DIRECTOR'S

STATEMENT

BY PJ RAVAL

On August 1st, 2016, the “campus carry” law went into effect in the state of Texas, allowing concealed handguns on university campuses. As someone teaching in the Radio-Television-Film Department at the University of Texas at Austin (UT), I along with other faculty and staff was immediately concerned about safety in the classroom and on campus more generally- especially for those of us who belong to marginalized communities and who are often already the targets of harassment and gun violence. Campus carry was pushed through the Texas legislature with zero support from ANY of the public education institutions in Texas, making many of us wonder, who exactly is this law for? 

 

The first day of school brought about visible public opposition from faculty and staff, a few even resigning in protest. As a filmmaker, I wanted to use my skills of non-fiction storytelling to protest this controversial law. But, there had already been many conversations about gun violence, and many people had already decided their positions, feeling confident in being on whatever side of the line they had drawn in the sand. However, being on a university campus, one cannot overlook the presence of young people, many of them starting to understand politics and their positions in the world, including how they feel about guns on campus. One such UT Austin student, Chinese-American Jessica Jin, used irreverence to change the conversation and highlight the hypocrisy of Texas laws that allow the presence of handguns on campus but not sex toys, namely dildos. Jessica realized campus carry was an example of Texas legislators accepting and promoting the culture of gun violence while rejecting the culture of sexual awareness. The good ol’ boys were still running the show and Jessica had had enough. #CocksNotGlocks was born.

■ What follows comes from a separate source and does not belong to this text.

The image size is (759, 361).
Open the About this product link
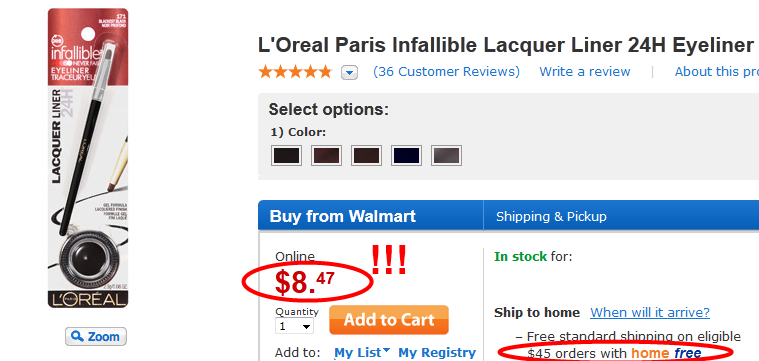click(x=717, y=72)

In true millennial fashion, Jessica turned to social media and launched a “dildo protest” Facebook event. On the first day of school, she was joined by a team of young student women who successfully handed out over 3,000 dildoes as a rallying cry to end the presence of firearms on campus. Students were encouraged to strap them onto their backpacks and let people feel uncomfortable, as a reminder of what could be true dangers: concealed guns on campus. Suddenly launched into the media spotlight, Jessica faced public scrutiny, trolling, and even backlash from within the gun violence prevention communities, when she attempted to “reach across the aisle” with an open-carry activist. Jessica’s story is that of the birth of a millennial activist, but also of the friendships, mistakes, and public growing pains experienced when creating a movement. For me, Jessica is a true inspiration. Underestimated and written off as a young, Asian American woman, Jessica destroys the model minority myth and shows what is possible when one person decides to take action. From one late-night decision with a laptop, in a bedroom, a movement can be born and led by the next generation. As Jessica says in the film, "It's 2020, we have a tyrant as president. And it's going to be women... who are flipping the script". I agree and am thankful Jessica is here to lead the way.